Now there are tables in A and B which have essentially the functionality, however because of the design there are records (which are unique) in tables of A and B which have the same id.
Inserting all of this in the same table(for example one customer table) means that two separate customers will have the same id.
I know i can create a surrogate key and this would help identify uniquely each customer. However to join across multiple tables(or the fact table) would make things slightly more complicated.
Realistically there is a workaround, by creating columns that identify the system and so on, but would that be good DB design?
April 10, 2008 at 11:12 am
The standard is to use surrogate keys on every dimension table regardless of needing to or not. I would recommend doing this in nearly every situation.
It does mean that during the ETL process for your fact data you will need to map all of your ID's, but that is pretty standard practice and not terribly difficult or slow if done correctly.
Using composite keys for your dimension tables will quickly make your fact table much wider as well as make the joins more complicated. The performance and maintenance issues caused by this could easily be significant.
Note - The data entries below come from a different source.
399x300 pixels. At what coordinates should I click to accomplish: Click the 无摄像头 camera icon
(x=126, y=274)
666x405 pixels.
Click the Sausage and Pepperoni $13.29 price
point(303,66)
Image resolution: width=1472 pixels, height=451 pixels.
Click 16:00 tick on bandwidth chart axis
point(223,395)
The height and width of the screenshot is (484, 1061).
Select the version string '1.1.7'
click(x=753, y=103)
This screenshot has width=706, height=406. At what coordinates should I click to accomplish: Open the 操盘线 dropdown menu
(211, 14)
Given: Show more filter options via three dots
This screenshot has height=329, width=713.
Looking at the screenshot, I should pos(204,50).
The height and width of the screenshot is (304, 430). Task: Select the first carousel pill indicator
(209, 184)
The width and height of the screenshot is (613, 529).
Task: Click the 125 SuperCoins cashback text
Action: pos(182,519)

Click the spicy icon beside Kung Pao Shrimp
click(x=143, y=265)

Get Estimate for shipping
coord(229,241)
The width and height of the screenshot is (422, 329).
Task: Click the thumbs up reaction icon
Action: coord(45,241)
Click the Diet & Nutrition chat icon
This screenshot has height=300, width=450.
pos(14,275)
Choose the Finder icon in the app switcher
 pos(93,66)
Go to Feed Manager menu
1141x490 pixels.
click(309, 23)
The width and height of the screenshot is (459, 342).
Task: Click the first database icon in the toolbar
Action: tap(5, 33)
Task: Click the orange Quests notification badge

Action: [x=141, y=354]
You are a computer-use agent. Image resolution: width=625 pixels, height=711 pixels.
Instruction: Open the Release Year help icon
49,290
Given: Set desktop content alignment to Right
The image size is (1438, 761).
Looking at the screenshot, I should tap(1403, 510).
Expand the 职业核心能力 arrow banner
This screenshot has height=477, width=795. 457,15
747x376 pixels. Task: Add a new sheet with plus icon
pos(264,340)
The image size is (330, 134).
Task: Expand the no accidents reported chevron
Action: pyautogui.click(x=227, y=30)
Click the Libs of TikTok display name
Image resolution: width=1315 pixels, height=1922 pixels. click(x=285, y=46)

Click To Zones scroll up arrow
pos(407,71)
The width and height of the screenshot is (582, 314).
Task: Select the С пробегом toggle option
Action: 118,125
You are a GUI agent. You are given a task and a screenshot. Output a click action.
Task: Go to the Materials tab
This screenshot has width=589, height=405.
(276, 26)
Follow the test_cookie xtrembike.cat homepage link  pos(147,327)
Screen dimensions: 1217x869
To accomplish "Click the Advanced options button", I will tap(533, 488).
April 11, 2008 at 11:45 am
Thanks, yeah what i have mapped out is that each dimension table has a unique key, and these are surrogate keys.
Then each fact table has those keys in it with data for that particular grain referencing the dimension key.
Does the primary key in the fact table have to be composite, or can it have a unique id, like the transaction id for a transaction fact table ?
April 11, 2008 at 11:49 am
I usually include an identity column on my fact tables and make that and some kind of additional field as the PK for the table. The only reason for the second column for me is for partitioning.
You could just include a single unique column and make it the PK.
I do not believe analysis services cares if the fact table has a primary key at all. The PK should NOT be a composite key of all of the dimension keys - if you do this, you would never be able to put in a reversing record.